GLM.jl LogisticRegression errors: matrix is not positive definite; Cholesky factorization failed

The following errors:

using DataFrames, GLM

df = DataFrame(x1=[1,2,3,4], x2=[1,2,3,4], y=[1,1,0,0])

mdl = glm(@formula(y~x1+x2), df, Binomial(), LogitLink())

predict(mdl, df[:, [:x1, :x2]])

ERROR: LoadError: PosDefException: matrix is not positive definite; Cholesky factorization failed.

On the other hand, logistic regression is successfully done with ScikitLearn:


using DataFrames, ScikitLearn

@sk_import linear_model: LogisticRegression

df = DataFrame(x1=[1,2,3,4], x2=[1,2,3,4], y=[1,1,0,0])

mdl = fit!(LogisticRegression(), Matrix(df[:, [:x1, :x2]]), df.y)

ps = predict_proba(mdl, Matrix(df[:, [:x1, :x2]]))

Multi-collinearity cannnot be an issue for logistic regression unlike linear regression.

Then, any idea why GLM fails in this case?

Yes, collinearity can be a problem for nonlinear models, including logistic regression. The coefficients are simply not identified in your case, because x2 is an exact copy of x1. If ScikitLearn gives an answer, it must be eliminating either x1 or x2, or doing something similar to deal with the problem. If the index function is t(x1a+x2b), you are probably getting an estimate of a+b, which may be misleading if you don’t notice the collinearity problem. Or, it might restrict a=b, which will also give a biased estimate. In cases like this, I prefer what GLM does, an error message that helps you find the problem.

2 Likes

Scikit learn glm isn’t vanilla glm. It is glm with L2 penalty with magic number 1 as the hyper parameter

2 Likes

Linear regression entails matrix inversion, and this is the mechanism via which collinearity affects linear regression in case that the matrix is singular.

However in logistic regression, the estimation of coefficients is based on some likelihood function instead of normal equation as is used in linear regression.

Since there is no closed form expression for obtaining the solution, iterative calculation is instead used for the estimation. There is no way collinearity kicks in the process.

I think you need https://github.com/JuliaStats/GLM.jl/pull/314.

2 Likes

Thanks for the information. But it is still unclear how logistic regression can suffer from collinearity unless somehow GLM’s logistic regression algorithm employs matrix calculation like in linear regression( It seems because Cholesky decomposition was mentioned in the error message)

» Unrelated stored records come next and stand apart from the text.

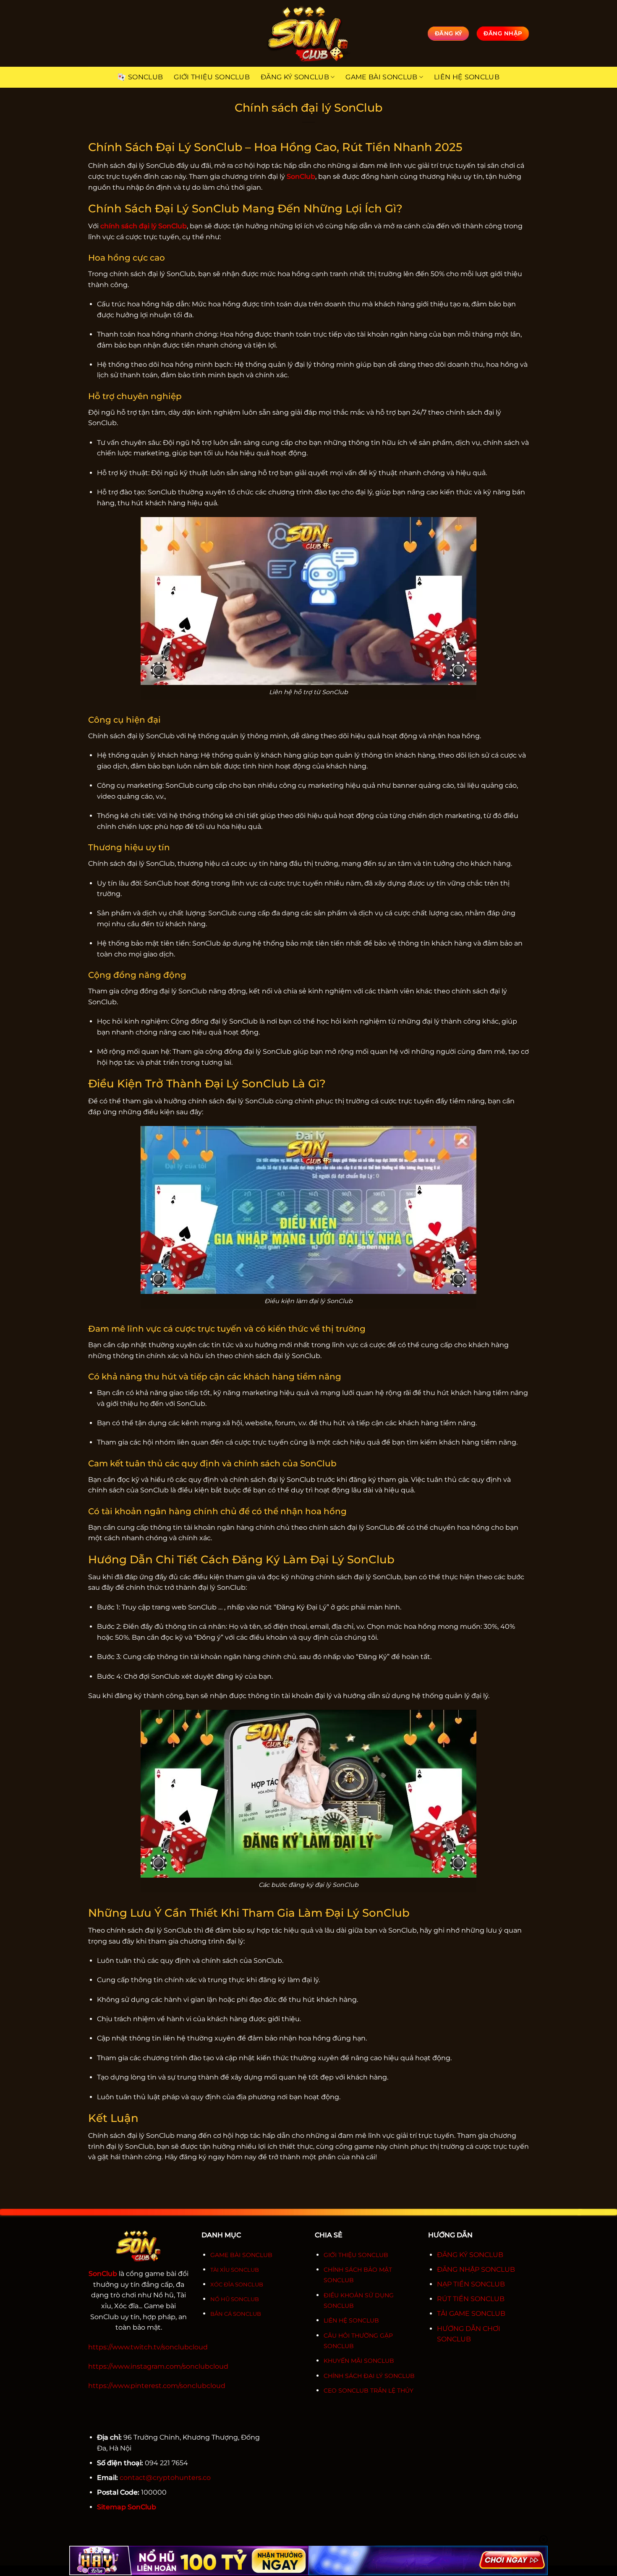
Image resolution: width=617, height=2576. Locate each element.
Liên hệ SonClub (466, 77)
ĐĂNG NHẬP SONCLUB (476, 2269)
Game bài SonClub (381, 77)
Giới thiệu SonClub (212, 77)
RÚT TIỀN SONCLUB (471, 2299)
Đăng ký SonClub (295, 77)
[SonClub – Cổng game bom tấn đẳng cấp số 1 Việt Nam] (308, 33)
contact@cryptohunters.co (165, 2478)
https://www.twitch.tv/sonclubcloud (148, 2347)
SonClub (145, 77)
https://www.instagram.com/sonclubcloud (158, 2366)
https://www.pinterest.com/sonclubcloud (156, 2386)
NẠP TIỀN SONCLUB (471, 2284)
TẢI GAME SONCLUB (471, 2313)
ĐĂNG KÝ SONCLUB (470, 2255)
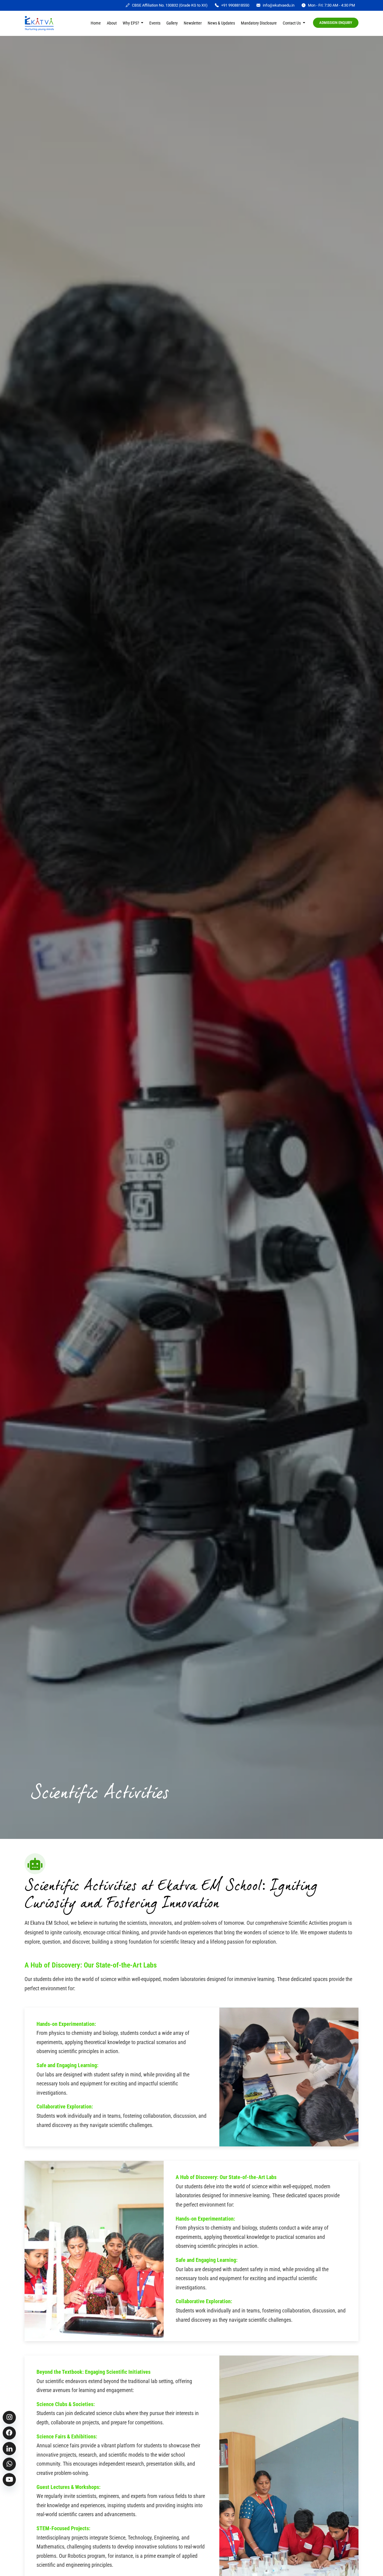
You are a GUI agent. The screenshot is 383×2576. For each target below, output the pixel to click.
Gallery (172, 23)
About (112, 23)
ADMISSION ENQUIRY (335, 22)
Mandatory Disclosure (259, 23)
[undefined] (9, 2433)
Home (96, 23)
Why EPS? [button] (131, 23)
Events (154, 23)
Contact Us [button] (292, 23)
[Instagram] (9, 2417)
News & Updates (221, 23)
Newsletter (193, 23)
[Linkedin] (9, 2448)
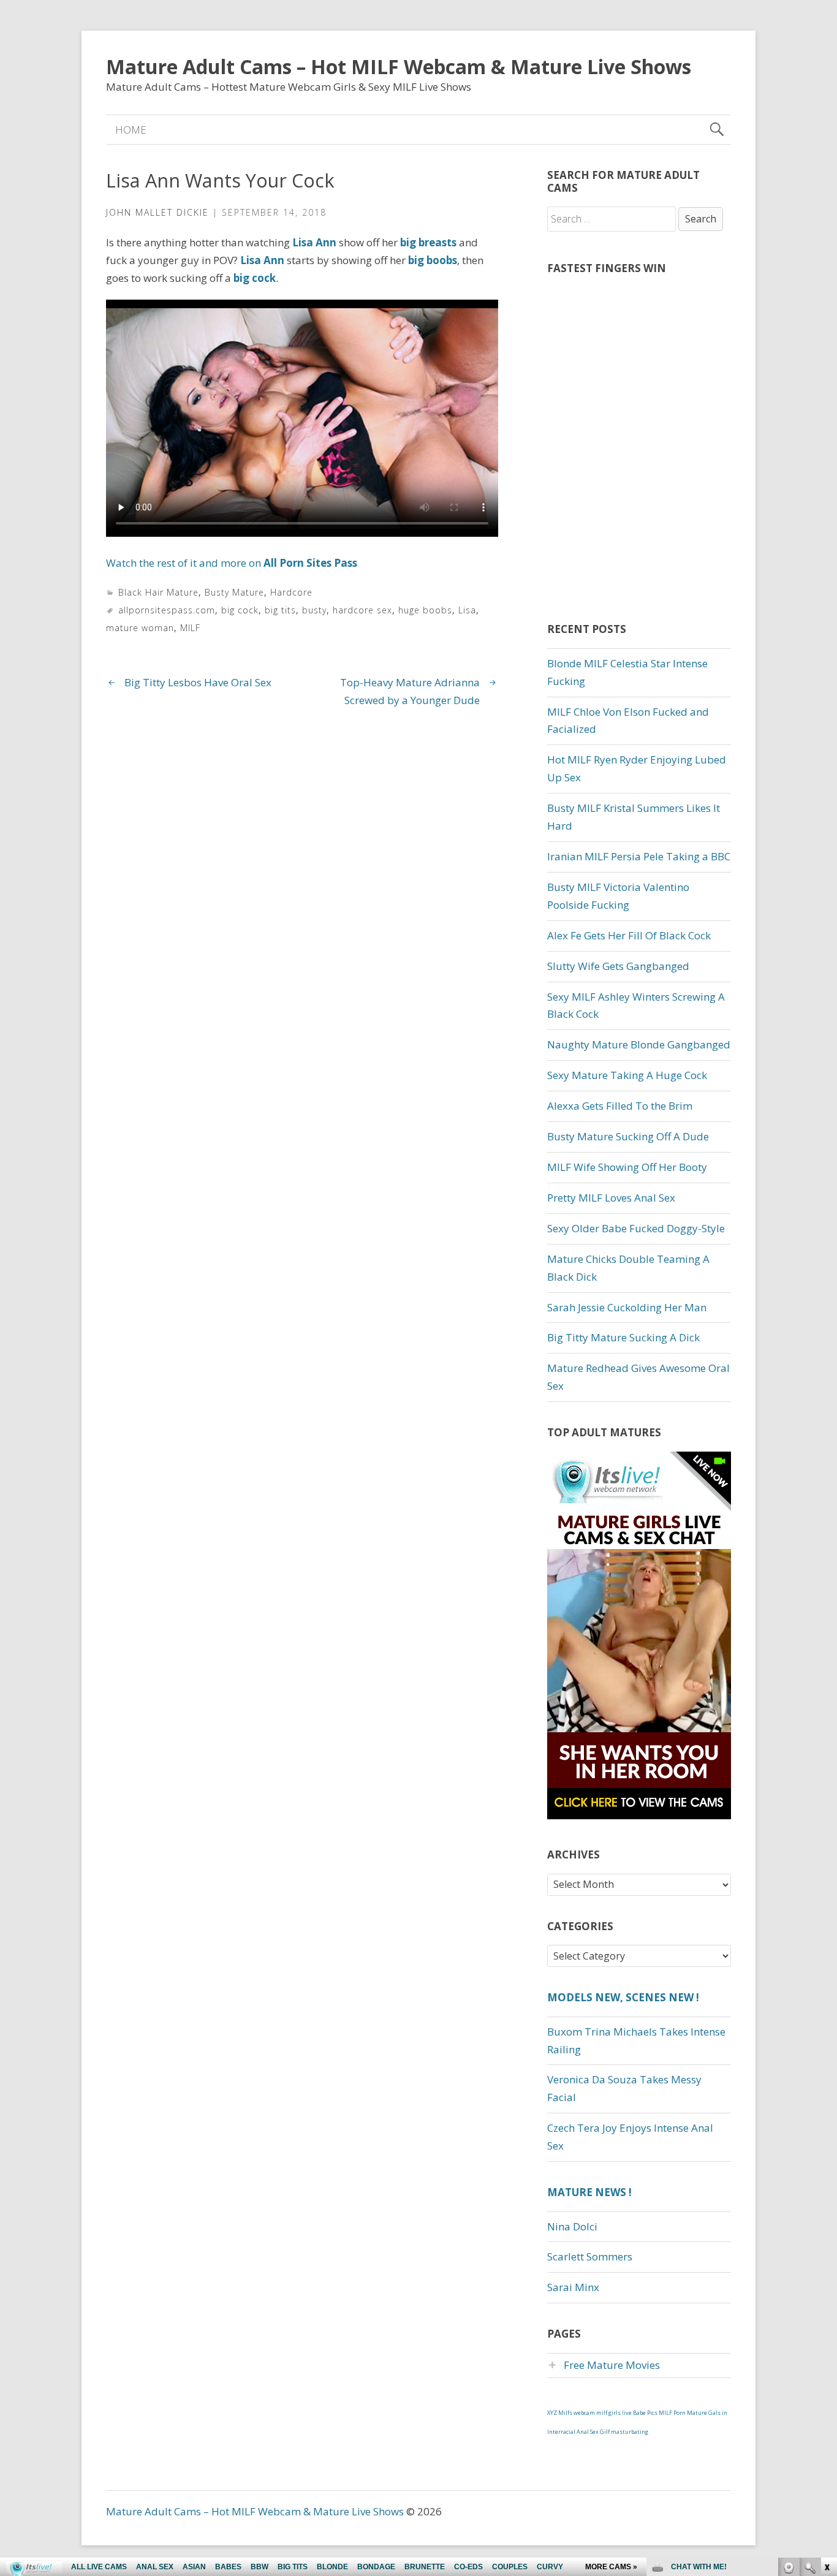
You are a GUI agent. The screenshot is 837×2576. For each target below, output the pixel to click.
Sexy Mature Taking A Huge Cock (627, 1075)
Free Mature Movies (612, 2365)
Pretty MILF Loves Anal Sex (611, 1198)
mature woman (140, 628)
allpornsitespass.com (166, 610)
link (826, 2384)
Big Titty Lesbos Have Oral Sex (197, 682)
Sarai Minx (573, 2287)
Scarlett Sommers (589, 2256)
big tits (280, 610)
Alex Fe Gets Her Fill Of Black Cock (629, 935)
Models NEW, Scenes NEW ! (623, 1997)
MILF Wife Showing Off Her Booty (627, 1167)
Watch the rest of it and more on (231, 563)
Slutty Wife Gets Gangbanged (618, 966)
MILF (190, 628)
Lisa (467, 610)
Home (130, 130)
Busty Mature (234, 592)
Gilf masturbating (624, 2432)
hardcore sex (362, 610)
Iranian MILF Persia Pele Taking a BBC (638, 856)
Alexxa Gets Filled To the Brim (619, 1106)
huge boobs (425, 610)
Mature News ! (589, 2192)
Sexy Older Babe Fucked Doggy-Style (636, 1228)
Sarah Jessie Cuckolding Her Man (626, 1307)
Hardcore (291, 592)
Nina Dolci (572, 2226)
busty (314, 610)
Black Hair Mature (158, 592)
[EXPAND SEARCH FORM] (716, 129)
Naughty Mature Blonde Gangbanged (638, 1044)
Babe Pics (645, 2413)
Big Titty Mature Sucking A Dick (623, 1337)
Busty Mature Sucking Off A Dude (628, 1136)
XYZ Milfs (559, 2413)
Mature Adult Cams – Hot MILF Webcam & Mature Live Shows (398, 66)
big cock (240, 610)
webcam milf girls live (603, 2413)
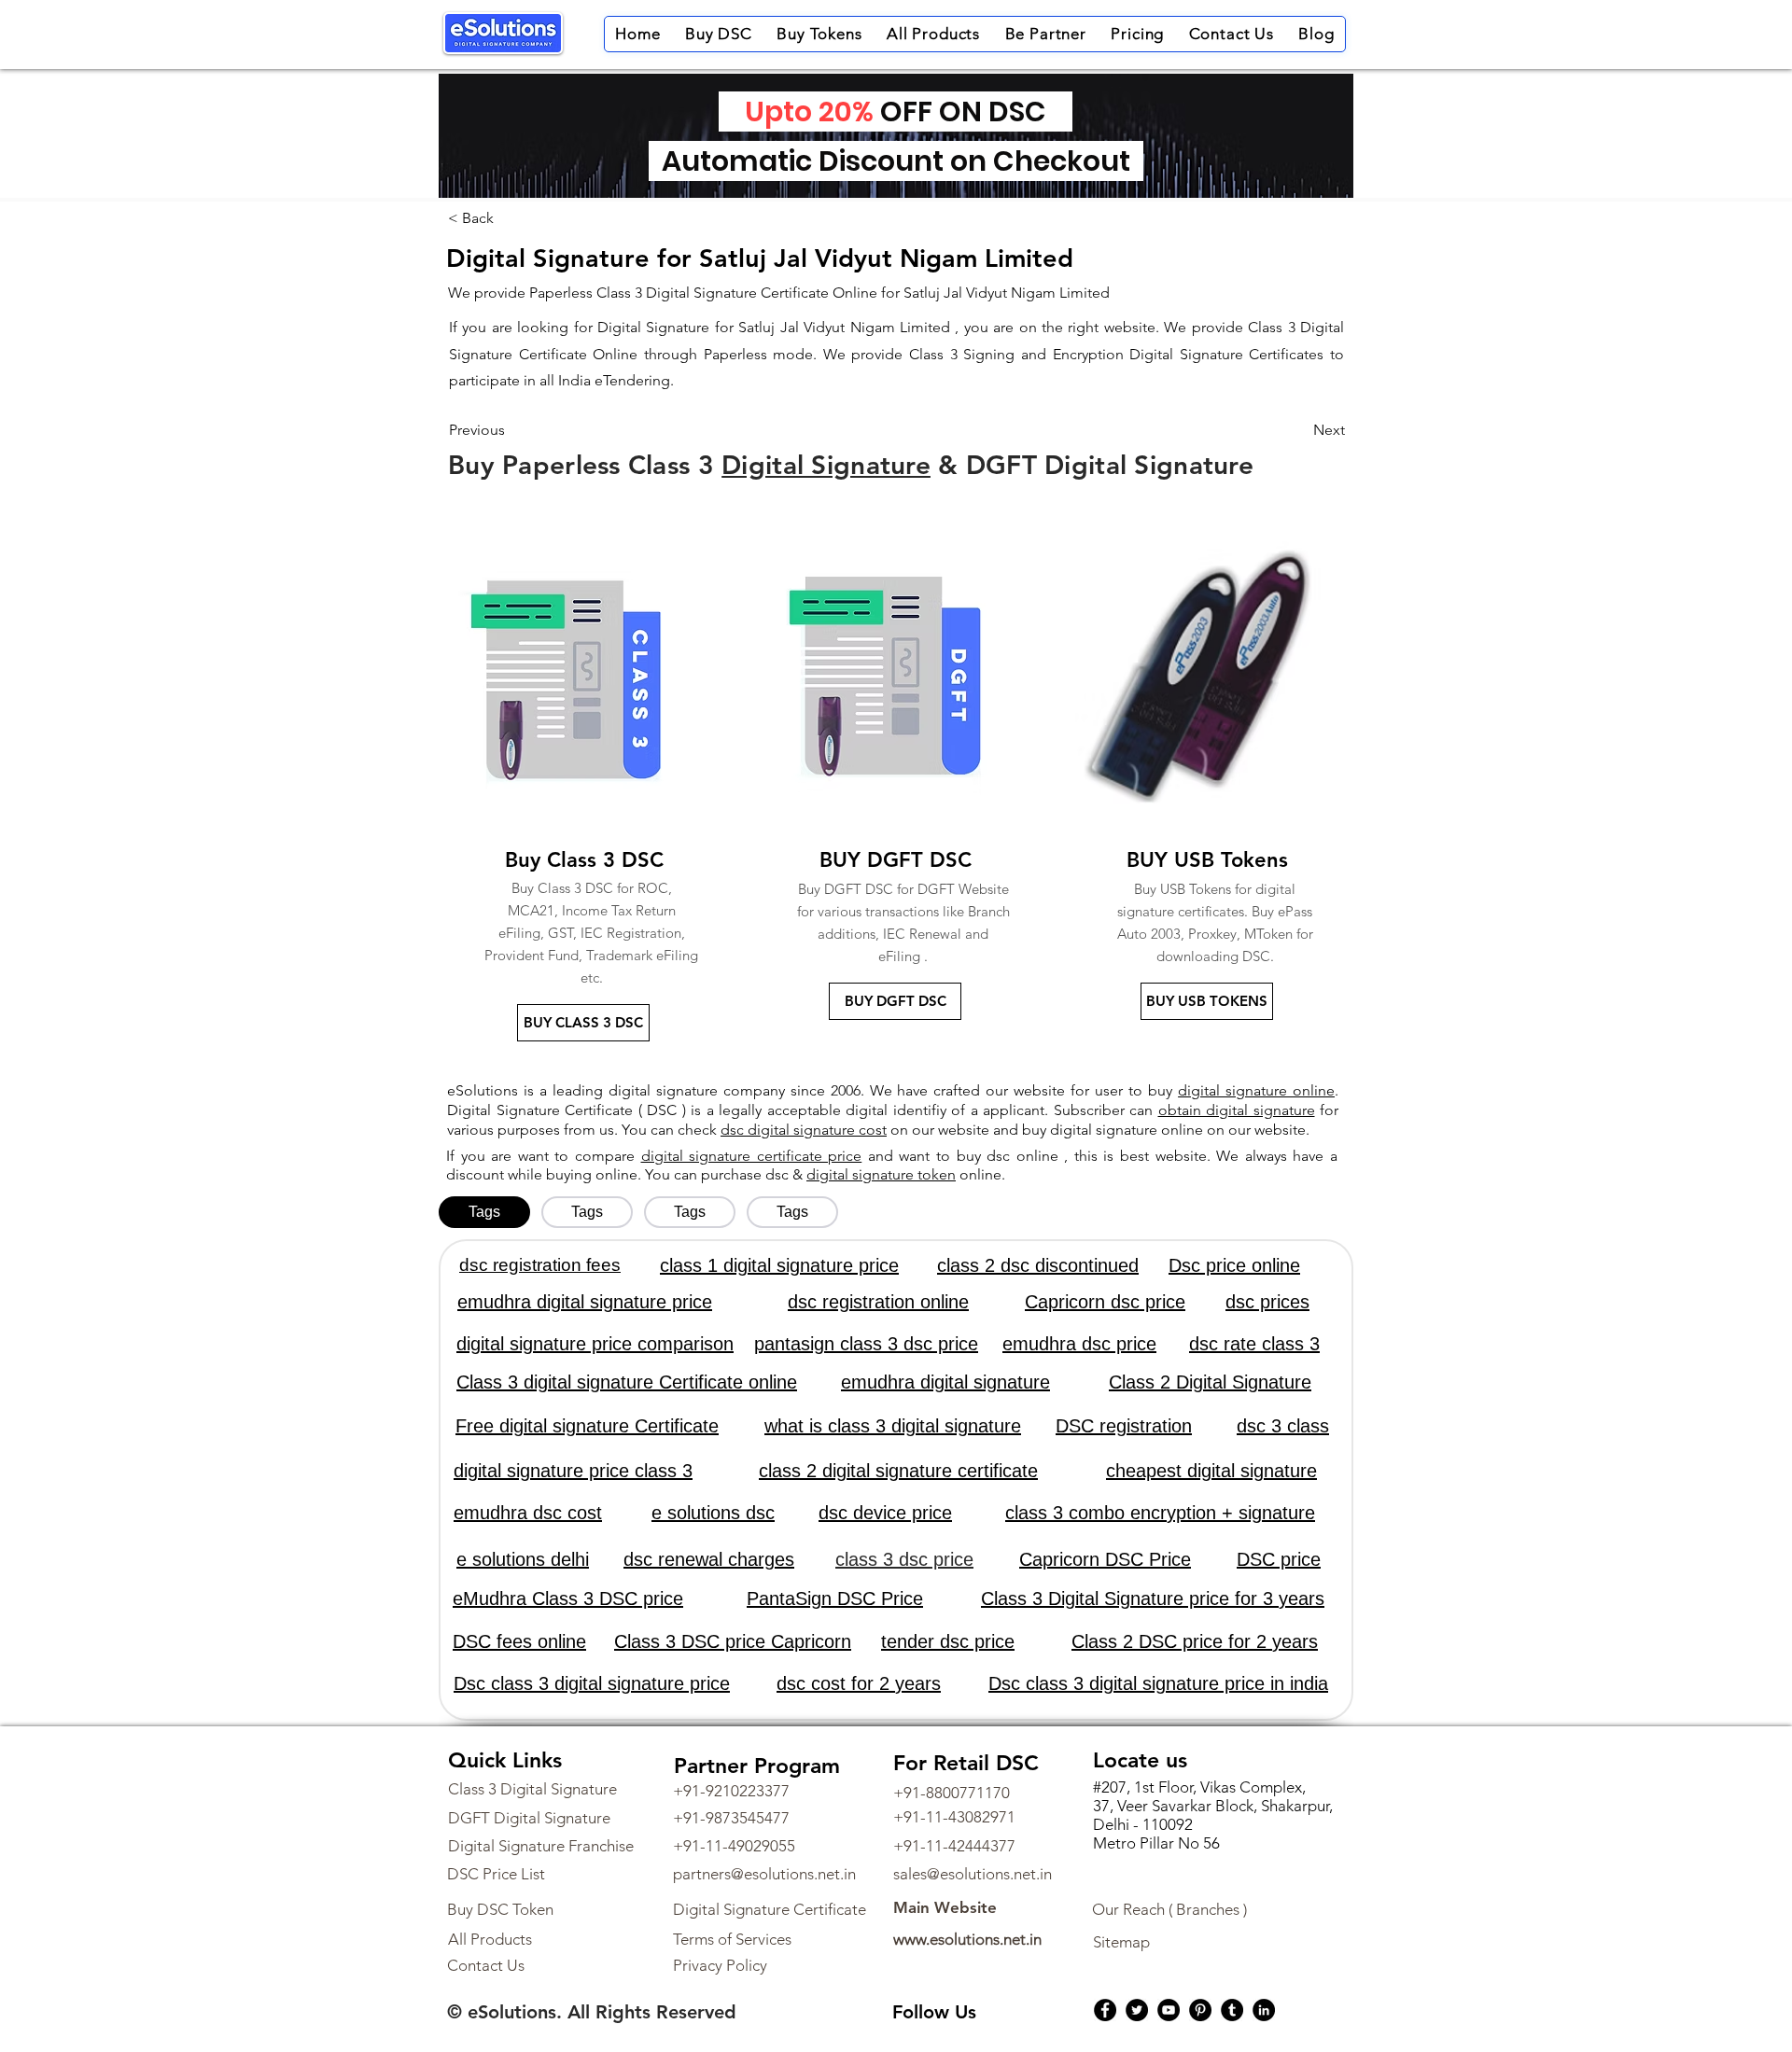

This is mistaken. Estimation of nonlinear models does entail solving first order conditions, numerically, rather than analytically, as can be done for linear models. With perfect collinearity, there is more than one solution to the first order conditions, and the matrix of second derivatives is singular. Most iterative gradient-based optimization methods (e.g., BFGS) will not work. It may be the case that certain procedures can still produce an estimate (e.g., regularization methods, as noted in another response, or using a derivative free optimization method) but the estimate will not be consistent, in general.

6 Likes

The algorithm for fitting generalized linear models in the GLM package is iteratively reweighted least squares (IRLS) which performs a weighted linear least squares fit at each iteration. Thus a rank-deficient model matrix means that the coefficients are unidentifiable in a GLM as well as in an LM.

The identifiability is a property of the linear predictor, Xβ, where X is the model matrix and β is the coefficient vector. It doesn’t really matter whether the linear predictor is also the fitted value, as in a linear model, or if an inverse link function is applied to it, as in logistic regression.

4 Likes

Possibly useful: https://github.com/timholy/PositiveFactorizations.jl

2 Likes

This is a great answer. For such situations - with the consistency caveat applied - I’ve applied the Moore-Penrose Inverse with success…

Thanks a lot. It would be useful if GLM could produce p-value and confidence interval along with model coefficients rather than aborts in case there is a collinearity (like in R) so that one can drop collinear predictors.